▶ [Material for this exercise]:
________________________
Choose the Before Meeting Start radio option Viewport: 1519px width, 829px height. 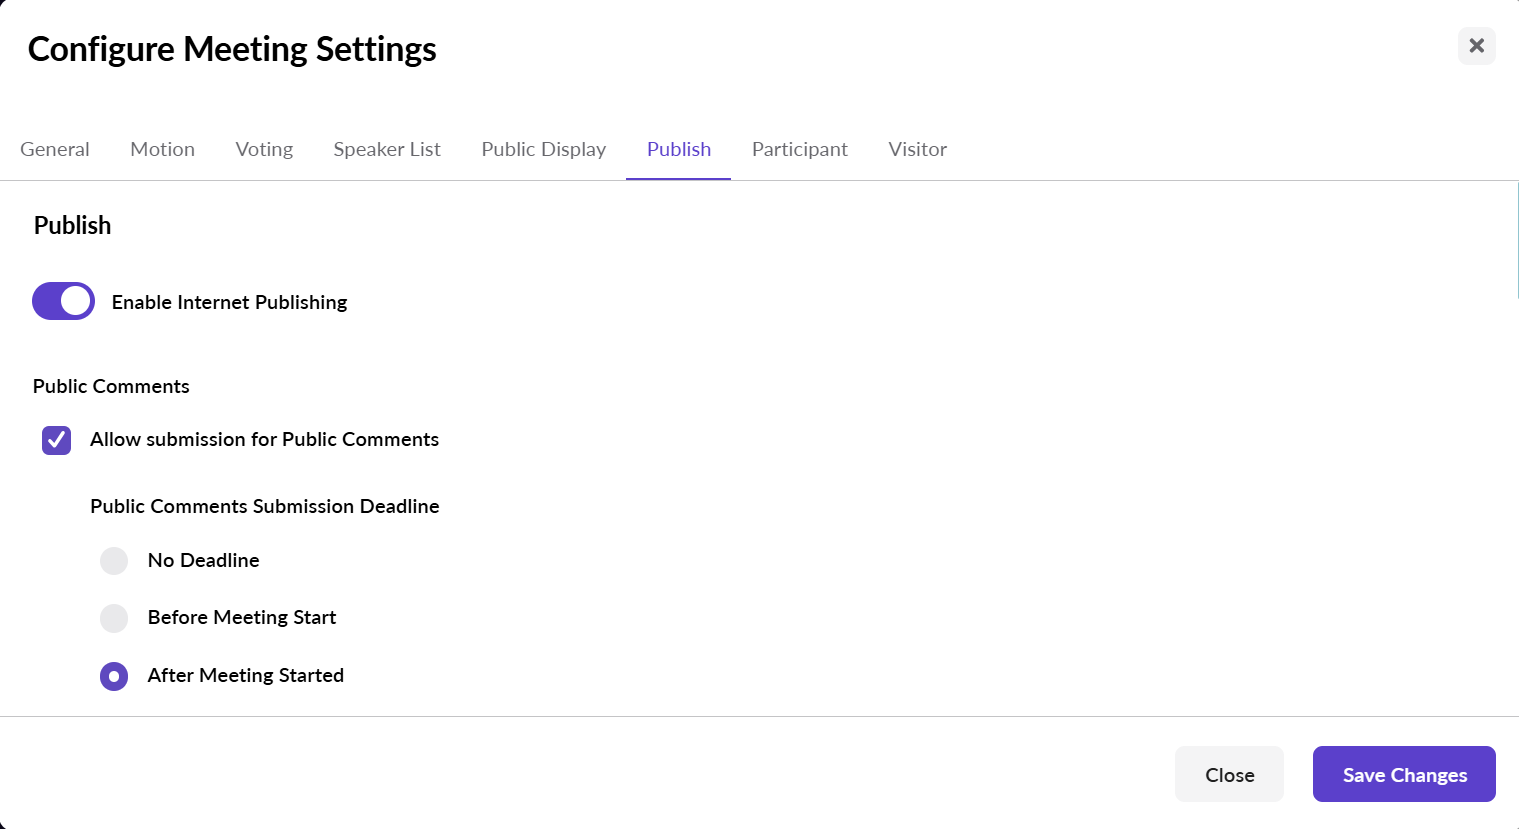coord(114,618)
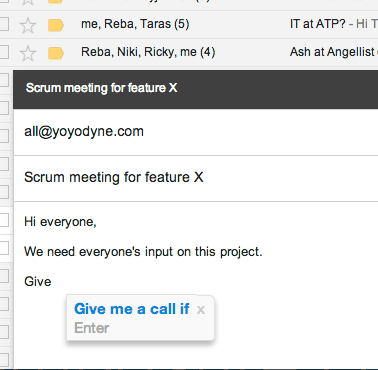Click the "Enter" hint in suggestion popup

[92, 328]
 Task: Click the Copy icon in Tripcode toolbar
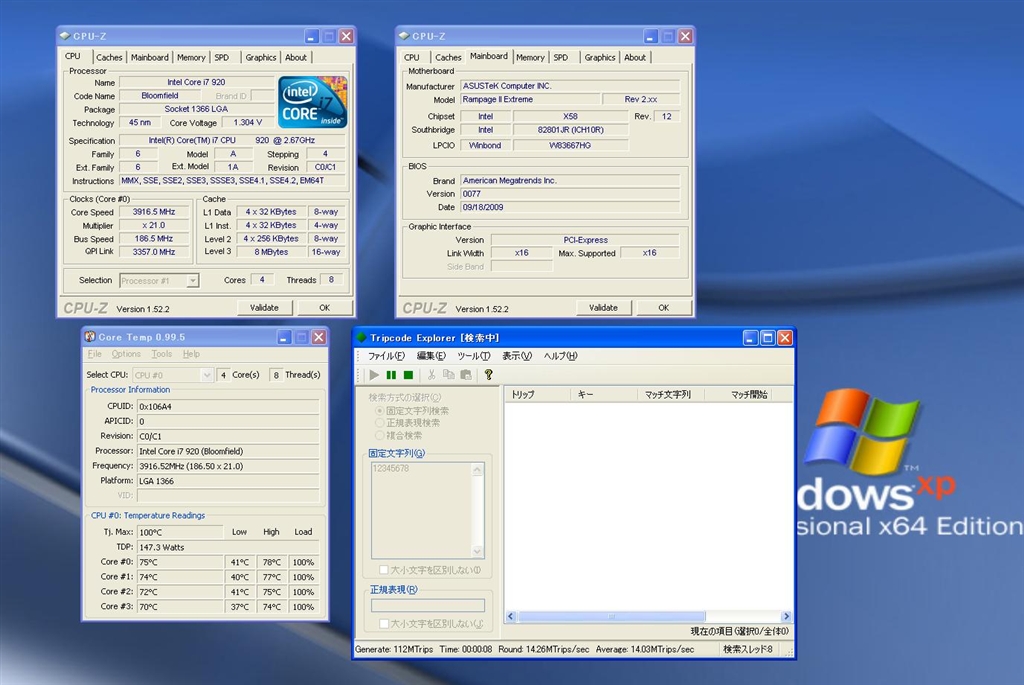pyautogui.click(x=449, y=375)
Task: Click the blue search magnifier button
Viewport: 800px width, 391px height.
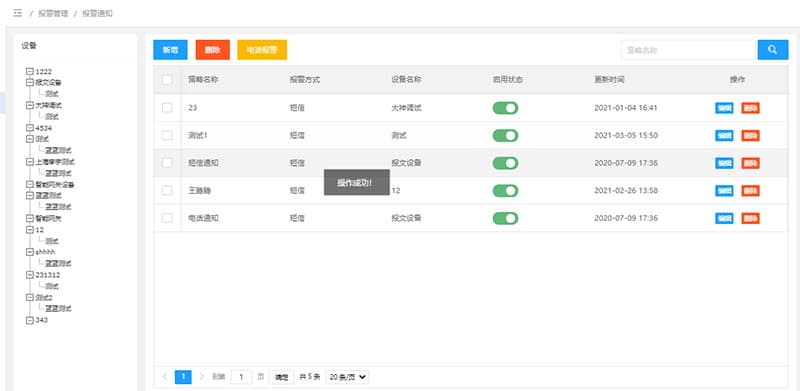Action: click(772, 50)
________________________
▶ [The task]:
Pictures do not go in the copy. Write out exactly the lines from the line containing "Task: Click the blue search magnifier button" through the last line of the listing.

▶ [Your response]:
Task: Click the blue search magnifier button
Viewport: 800px width, 391px height.
Action: click(772, 50)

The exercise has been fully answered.